By making the report accessible online, employees can log into the company dashboard at any time and access any necessary data when needed. This improves internal business intelligence because a greater number of employees can gain access to information and make evaluations more quickly.
Benefits of Analytical Reports
Analytical reports can be utilized for a variety of purposes, with benefits including-
1. Increased Communication
When employees are sharing the same information, there is more collaboration between them to identify problems and find interdependent and mutual solutions. For instance, if a company's sales have been staggering because there was a recent price increase in a service, the sales team could collaborate with management to find creative ways to address this problem. Perhaps different leads could be pursued who would be willing to spend more money, or the company could provide a discount if the service is utilized for a certain amount of time.
2. Increased Efficiency
When employees understand the circumstances within their department that create problems and know which steps to take to resolve them, it's easier for the company to be more productive and efficient. For example, an analytical report could determine that outdated machinery is contributing to a decrease in manufacturing efficiency. The manufacturing team could then take this report directly to management and allow them to see the data themselves. They could collaborate to determine solutions so production doesn't fall behind.
3. More Accurate Reporting
Quality reporting depends on quality data. The report tells the entire picture behind the data, including all of the necessary key performance indicators that affect business decisions. The report also utilizes graphs and charts that help users understand the information in front of them so they can act on it.
4 Types of Report Analyses
Though informational reports can offer insight into several key performance indicators, the most common analyses include-
1. Market Analysis
Owners should keep up-to-date with the current trends in the business environment so they can be aware of important external factors that affect their day-to-day operations. Market analysis reports can utilize both external and internal data in order to assist with making vital decisions regarding the company's marketing budget and campaign choices.
2. Financial Analysis
Many owners make predictions about annual revenue and business expenses based on past performance. Financial reports can compare previous financial forecasts to the actual results and help the financial team determine which factors contributed to the variance.
For example, if a company's gross margin as a percentage of sales increased due to a new popular service offered, it could be determined that the new service was a success and the business should continue providing it and expand its availability, if applicable.
3. Operational Analysis
Businesses typically survive by increasing productivity while simultaneously decreasing costs. Analytical reports can provide operational analysis by demonstrating how efficiently the company is running and ways to increase productivity.
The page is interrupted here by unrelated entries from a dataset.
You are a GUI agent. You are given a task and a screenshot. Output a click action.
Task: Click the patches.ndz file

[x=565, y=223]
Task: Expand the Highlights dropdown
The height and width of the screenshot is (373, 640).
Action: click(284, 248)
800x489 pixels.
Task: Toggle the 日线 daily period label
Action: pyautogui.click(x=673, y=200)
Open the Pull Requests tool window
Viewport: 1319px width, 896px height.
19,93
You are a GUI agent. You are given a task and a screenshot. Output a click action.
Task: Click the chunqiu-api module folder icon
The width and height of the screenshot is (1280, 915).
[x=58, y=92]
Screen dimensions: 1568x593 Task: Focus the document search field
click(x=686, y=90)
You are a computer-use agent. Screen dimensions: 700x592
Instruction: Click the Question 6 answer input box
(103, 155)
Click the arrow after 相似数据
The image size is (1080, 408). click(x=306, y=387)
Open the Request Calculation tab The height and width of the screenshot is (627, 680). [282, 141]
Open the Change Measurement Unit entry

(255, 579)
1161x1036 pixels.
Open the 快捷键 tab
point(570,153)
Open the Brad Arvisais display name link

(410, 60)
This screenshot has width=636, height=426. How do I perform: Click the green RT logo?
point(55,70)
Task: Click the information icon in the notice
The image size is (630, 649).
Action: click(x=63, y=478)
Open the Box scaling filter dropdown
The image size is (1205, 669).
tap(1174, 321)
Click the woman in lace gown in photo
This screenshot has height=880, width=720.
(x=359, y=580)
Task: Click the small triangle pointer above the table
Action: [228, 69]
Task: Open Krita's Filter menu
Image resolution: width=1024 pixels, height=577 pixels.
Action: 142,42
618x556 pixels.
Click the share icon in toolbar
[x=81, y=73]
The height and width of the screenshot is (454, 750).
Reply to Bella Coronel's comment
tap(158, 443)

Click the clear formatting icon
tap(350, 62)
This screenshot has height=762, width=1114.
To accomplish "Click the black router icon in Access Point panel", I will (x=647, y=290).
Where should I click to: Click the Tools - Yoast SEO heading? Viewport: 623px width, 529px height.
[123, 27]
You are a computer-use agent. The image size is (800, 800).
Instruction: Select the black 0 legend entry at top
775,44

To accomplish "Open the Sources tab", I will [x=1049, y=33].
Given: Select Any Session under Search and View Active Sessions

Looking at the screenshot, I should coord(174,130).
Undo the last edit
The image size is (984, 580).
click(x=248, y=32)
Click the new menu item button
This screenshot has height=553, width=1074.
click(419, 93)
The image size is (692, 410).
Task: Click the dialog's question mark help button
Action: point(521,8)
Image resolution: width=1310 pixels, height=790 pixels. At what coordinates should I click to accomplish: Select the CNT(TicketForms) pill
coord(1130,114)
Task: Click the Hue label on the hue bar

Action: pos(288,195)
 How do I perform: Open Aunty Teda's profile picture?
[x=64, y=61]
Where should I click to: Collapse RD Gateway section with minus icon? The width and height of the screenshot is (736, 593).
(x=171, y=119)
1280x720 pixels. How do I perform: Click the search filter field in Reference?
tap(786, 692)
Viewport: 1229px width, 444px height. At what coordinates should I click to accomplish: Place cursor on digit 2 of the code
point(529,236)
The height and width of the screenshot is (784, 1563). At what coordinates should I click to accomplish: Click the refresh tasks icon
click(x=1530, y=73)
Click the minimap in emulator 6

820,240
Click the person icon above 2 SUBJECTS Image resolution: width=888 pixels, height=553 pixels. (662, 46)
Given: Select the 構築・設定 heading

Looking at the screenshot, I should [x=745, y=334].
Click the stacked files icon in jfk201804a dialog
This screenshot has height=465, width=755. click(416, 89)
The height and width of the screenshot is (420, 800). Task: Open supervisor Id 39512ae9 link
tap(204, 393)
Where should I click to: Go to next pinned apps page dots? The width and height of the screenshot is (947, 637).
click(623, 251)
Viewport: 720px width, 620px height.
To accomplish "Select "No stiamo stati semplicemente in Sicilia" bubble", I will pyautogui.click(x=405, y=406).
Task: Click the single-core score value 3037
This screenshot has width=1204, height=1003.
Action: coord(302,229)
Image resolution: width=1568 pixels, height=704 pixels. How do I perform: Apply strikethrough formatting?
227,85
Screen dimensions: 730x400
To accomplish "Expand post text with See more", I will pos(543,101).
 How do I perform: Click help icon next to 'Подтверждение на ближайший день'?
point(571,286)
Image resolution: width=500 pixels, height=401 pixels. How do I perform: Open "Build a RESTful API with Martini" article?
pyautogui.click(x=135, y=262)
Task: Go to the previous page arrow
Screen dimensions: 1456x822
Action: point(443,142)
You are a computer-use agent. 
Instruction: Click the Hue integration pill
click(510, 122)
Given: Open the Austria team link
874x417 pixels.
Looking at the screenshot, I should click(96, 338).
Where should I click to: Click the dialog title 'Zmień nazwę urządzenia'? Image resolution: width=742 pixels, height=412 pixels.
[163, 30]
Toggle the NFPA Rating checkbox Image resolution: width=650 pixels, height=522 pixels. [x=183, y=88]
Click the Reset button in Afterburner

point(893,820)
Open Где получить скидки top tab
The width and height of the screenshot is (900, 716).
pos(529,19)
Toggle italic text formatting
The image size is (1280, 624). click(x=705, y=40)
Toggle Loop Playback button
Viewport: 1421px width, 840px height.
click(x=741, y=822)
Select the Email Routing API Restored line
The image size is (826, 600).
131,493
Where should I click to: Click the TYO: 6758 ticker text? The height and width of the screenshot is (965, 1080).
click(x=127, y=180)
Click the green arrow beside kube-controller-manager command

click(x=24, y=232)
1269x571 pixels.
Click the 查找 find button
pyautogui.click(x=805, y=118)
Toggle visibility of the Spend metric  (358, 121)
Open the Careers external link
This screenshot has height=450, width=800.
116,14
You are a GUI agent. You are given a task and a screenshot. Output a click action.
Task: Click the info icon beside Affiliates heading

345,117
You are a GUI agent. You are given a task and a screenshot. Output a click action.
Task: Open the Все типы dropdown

For example, an analytical report could show that certain materials are delivered late every month due to an industry-wide shortage. The owners could then decide to find replacement materials from another vendor, or temporarily pre-order ahead of schedule to avoid this predicament.
4. Trend Analysis
Companies often look at external and internal marketing trends in order to conduct data analysis. They can evaluate different metrics, such as the spending habits of consumers based on current economic trends. They can analyze these metrics by utilizing software reporting tools in order to gain more insight into how certain metrics are performing over a period of time. Trend analysis tools demonstrate how these external metrics might affect internal business operation, and then creates a report that validates it.